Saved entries
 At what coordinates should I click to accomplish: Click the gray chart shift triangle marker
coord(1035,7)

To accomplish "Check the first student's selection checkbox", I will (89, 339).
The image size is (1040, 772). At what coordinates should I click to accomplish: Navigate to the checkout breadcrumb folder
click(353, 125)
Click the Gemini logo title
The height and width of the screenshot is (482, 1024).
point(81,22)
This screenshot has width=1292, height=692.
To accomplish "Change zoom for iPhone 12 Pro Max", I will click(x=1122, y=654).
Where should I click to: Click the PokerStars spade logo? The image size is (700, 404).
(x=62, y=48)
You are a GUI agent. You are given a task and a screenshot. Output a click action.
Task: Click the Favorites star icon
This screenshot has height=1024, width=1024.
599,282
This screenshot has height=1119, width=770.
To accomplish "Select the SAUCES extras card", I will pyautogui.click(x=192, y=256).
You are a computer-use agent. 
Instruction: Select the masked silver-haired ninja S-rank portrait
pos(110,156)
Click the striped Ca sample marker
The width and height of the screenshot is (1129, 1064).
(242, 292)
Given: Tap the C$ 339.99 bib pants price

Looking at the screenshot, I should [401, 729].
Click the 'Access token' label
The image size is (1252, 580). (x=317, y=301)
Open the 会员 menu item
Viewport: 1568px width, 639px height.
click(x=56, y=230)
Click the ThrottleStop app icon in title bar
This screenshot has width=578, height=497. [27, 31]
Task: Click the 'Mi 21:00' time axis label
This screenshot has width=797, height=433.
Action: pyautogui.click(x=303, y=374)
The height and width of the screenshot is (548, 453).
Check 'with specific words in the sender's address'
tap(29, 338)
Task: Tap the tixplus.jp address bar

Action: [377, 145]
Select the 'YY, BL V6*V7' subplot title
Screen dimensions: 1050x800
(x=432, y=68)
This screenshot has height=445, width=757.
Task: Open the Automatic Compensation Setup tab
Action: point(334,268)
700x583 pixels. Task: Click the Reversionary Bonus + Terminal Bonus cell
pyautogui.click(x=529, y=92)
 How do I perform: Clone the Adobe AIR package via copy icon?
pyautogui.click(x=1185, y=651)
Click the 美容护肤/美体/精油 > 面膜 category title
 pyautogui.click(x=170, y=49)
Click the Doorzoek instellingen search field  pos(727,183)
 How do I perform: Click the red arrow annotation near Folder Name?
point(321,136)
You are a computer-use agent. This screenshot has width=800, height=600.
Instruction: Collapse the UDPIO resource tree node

Aim of the task >> Extract every line of the records above that contains the word "will".

Response area >>
To accomplish "Check the first student's selection checkbox", I will (89, 339).
To accomplish "Change zoom for iPhone 12 Pro Max", I will click(x=1122, y=654).
To accomplish "Select the SAUCES extras card", I will pyautogui.click(x=192, y=256).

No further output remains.